3. Germania e movimento anticapitalista tedesco

I movimenti sociali sono in difficoltà in tutto il mondo, dall’Europa alle Americhe all’oriente. Diritti fondamentali quali quelli nel lavoro, per il reddito, per l’abitare, per la salute faticano ad aggregare, vengono costantemente erosi, mentre fascismo razzismo e guerra avanzano ovunque. Eppure le battaglie sociali quando riescono a conservare un respiro internazionale riescono ancora ad avere la capacità di incidere politicamente. Ecologismo, trans-femminismo e pace rimangono collanti in grado di unire e rilanciare le lotte, a livello sia globale che locale. C’è bisogno di intersezionalità nelle lotte per rilanciarle a livello locale, e questa non è una novità. Ma quello che la realtà ci dice, è che questa battaglia la stiamo perdendo. Se l’analisi è corretta allora quello su cui siamo carenti è il piano strategico. E il piano strategico ci porta oggi, qui in Europa, alla Germania.

##########

### COSA SI CHIEDE
• a. Rispondi in breve a queste domande sul testo sui movimenti sociali:
(i) Quali diritti fondamentali vengono nominati come erosi?
(ii) Quali tre temi restano, secondo il testo, collanti capaci di unire le lotte?
(iii) Su quale piano si dice che siamo carenti?
• b. Riprendi il testo sui movimenti sociali e portalo avanti da dove si ferma.
Il materiale non serve a svolgere questi compiti.

### RACCOLTA DATI
##########

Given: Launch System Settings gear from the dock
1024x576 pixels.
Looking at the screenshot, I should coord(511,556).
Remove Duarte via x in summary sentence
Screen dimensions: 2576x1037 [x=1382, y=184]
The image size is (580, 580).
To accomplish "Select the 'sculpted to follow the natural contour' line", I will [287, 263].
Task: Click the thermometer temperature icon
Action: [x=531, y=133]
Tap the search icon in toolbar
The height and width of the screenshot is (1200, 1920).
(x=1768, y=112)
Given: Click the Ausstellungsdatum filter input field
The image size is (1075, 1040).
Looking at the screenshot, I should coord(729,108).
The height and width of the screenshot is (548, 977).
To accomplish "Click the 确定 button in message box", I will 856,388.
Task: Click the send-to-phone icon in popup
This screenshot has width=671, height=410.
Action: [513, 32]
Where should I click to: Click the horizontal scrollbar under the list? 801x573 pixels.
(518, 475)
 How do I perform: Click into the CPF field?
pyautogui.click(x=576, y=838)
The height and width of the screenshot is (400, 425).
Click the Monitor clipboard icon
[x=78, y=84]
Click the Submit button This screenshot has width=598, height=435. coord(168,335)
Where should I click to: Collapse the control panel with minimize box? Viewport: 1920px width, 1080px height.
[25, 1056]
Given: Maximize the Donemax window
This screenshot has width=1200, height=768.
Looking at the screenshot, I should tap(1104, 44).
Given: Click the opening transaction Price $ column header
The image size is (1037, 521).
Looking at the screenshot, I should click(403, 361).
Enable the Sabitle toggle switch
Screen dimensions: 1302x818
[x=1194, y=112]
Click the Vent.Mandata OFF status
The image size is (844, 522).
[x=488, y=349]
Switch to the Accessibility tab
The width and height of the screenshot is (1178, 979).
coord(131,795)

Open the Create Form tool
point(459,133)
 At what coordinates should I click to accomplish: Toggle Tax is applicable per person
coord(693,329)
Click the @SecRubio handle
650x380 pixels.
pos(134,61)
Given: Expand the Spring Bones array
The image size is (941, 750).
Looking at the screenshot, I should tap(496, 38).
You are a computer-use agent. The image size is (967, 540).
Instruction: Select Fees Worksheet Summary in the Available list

##########

### RISPOSTE AI COMPITI
• a.
(i) I diritti nel lavoro, per il reddito, per l'abitare e per la salute.
(ii) Ecologismo, trans-femminismo e pace.
(iii) Sul piano strategico.

• b.
Anche il movimento tedesco è in crisi. Lo si vede nelle lotte sociali, divise tra chi agisce nel tessuto lavorativo e nel territorio urbano e chi si colloca nella tradizione autonoma e studentesca. Due mondi impermeabili l’uno all’altro, con qualche piccola eccezione. Lo si vede nel movimento ecologista, costituito da una componente storica, legata a grandi lotte del passato e oggi meno conflittuale ma più’ in contatto con le istanze locali, e una componente giovane e conflittuale, con lo sguardo volto quasi unicamente al fossile, all’Europa, al mondo. Lo si vede nel movimento trans-femminista, diviso in mille rivoli e incapace di prendere parola di fronte al grido di aiuto del popolo palestinese. È difficile da fuori capire la portata dell’impasse che attraversa il movimento tedesco. Eppure su questa impasse e sul suo scioglimento si gioca molto della possibilità di porre un argine alla catastrofe della Guerra.

Negli ultimi mesi la Germania è attraversata da grandi manifestazioni contro l’avanzata del’ AfD, il partito di ultradestra in rapida ascesa nei consensi, non più solo ad est, anche nella Germania benestante dell’ ovest e delle grandi città industriali. Sotto la pressione delle imminenti elezioni europee L’SPD e i sindacati spingono ovunque per una mobilitazione a livello nazionale, dando agibilità anche a movimenti come quello antifascista fino a poco tempo prima ostracizzati. E i risultati si vedono: non sono solo le grandi città, anche nelle cittadine periferiche le manifestazioni sono frequenti, partecipate, con una composizione eterogenea per classi sociali e di età. L’unica componente assente è (con l’esclusione di Berlino e alcune grandi città) quella migrante.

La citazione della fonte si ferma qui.